REGAINED PARADISE

 

REGAINED PARADISE

BY FRANKY VERDICKT


Franky Verdickt was born in Belgium in 1971. In 2007 he completed his masters from Luca School of Arts in Belgium with the project ‘Fantasma’. His personal works has been exhibited and awarded worldwide, in 2015 he won the Lensculture Exposure Award and was nominated for the Moscow International Foto Award (MIFA) for his series ‘The South Street Village’. In 2015 he published his second book ‘Nobody likes to be hindered by worldly troubles’. Franky Verdickt currently lives and works in Brussels.

synopsis

As most Europeans, I live in an place where everything which surrounds me has history. More and more I saw the emerging of places which looked the same. First, by asked myself the question how it is to create a place from nothing, creating a place with no precedent history, how is it possible to induce identity, as the place where we live derives greatly our identity. Secondly, we live in a world with an increasing world population where the need of new living places is evident and crucial. So, building these new places it creates economy and work. And therefore I became interested in who was building these places, the construction workers.

The more I continued my research the more it seemed that creating a places to live seems to go together with exploitation of the workers, fighting against hostile nature environments, colonizing living space of others, or simply making lots of money. It seems that the only way we can create a place to live is by employing larges companies who think for us on how we have to live. The choice on how we can live is reduced to the creativity and commercial interests of large companies. The freedom to decide for people how to live is very limited. The way we are living is dominated by market logics, by cost efficiency. In most of the construction sites the workers are not able to buy what they are building. In Egypt and in China the workers had to live on the construction site since no adequate lodging was made available for the workers. The best working conditions were in Brazil as the workers can organise themselves in unions. The workers in the West Bank live in a perverse situation, the working conditions are fairly good and the wages are way much higher then what they could earn in Palestine, but these Palestinian workers are building houses for Jewish settlements, which makes it a pervers situation, once the settlements are built, they are not allowed anymore to enter the new Jewish settlement, it becomes part of Israel and not Palestine.

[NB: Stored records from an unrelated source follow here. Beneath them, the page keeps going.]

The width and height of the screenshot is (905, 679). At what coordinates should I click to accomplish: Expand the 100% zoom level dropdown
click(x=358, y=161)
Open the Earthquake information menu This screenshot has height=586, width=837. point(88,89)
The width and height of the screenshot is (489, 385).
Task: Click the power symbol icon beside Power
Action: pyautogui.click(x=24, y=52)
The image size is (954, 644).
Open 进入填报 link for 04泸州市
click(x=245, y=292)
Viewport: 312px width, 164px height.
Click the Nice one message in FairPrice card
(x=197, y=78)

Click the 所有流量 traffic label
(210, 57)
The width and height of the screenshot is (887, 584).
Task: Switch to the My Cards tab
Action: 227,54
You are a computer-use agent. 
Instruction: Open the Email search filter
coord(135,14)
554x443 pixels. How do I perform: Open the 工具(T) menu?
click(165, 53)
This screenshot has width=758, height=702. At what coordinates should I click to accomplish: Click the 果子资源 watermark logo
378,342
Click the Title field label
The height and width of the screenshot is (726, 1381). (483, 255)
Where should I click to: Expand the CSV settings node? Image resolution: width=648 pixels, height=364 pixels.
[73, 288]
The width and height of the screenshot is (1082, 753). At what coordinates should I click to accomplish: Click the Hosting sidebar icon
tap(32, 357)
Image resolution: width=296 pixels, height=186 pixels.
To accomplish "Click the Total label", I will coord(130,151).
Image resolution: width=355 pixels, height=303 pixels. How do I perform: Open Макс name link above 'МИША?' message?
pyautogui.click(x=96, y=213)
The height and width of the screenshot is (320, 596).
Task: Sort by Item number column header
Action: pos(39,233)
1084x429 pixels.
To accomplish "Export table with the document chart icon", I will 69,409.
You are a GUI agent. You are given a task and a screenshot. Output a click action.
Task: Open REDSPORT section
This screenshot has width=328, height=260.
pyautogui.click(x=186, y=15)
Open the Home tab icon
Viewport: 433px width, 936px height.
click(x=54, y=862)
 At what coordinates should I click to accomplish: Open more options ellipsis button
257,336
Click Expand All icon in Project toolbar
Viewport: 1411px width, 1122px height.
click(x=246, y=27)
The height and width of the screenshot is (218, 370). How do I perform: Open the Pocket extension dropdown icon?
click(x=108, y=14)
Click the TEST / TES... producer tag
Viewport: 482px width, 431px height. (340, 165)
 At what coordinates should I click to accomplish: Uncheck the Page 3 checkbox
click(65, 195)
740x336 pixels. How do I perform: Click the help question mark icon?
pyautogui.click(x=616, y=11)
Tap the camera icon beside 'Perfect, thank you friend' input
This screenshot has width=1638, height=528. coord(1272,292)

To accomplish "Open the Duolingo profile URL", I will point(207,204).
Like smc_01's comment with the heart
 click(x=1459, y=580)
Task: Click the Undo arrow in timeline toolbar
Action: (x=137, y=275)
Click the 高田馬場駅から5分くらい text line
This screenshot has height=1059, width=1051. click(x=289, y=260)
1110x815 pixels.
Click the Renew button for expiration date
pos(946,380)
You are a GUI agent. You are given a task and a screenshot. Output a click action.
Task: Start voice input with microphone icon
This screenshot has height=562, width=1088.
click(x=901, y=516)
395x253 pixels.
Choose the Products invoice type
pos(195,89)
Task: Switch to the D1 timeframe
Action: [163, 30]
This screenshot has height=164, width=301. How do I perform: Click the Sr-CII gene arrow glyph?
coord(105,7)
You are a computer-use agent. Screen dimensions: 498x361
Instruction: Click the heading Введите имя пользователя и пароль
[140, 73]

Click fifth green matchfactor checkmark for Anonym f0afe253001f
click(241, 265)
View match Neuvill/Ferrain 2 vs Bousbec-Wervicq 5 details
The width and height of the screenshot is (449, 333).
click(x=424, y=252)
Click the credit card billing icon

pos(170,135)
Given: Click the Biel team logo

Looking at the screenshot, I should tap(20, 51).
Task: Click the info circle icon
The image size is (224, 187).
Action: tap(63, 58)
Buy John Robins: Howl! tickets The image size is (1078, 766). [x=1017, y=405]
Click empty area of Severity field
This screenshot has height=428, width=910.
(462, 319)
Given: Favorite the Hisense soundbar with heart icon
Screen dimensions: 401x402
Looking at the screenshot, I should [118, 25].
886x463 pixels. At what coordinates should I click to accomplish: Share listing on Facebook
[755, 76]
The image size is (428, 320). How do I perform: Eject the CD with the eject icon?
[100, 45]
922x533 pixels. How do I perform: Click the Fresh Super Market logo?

In Regained Paradise I show the problematic relation we have in creating places to live. By choosing construction sites as a subject matter, I start at the beginning of a place, a point zero, the place where mostly nothing has been build on before, or were all traces have been removed. I traveled throughout the world and found lots of construction sites in the middle of nowhere, like as they were settlements.

During the three year of this project, I have been documenting construction sites in China, Egypt, Brazil and Israeli settlements in the West Bank. My photographs aim to have a better understanding on how and on which terms we are expanding this world we are creating for ourselves.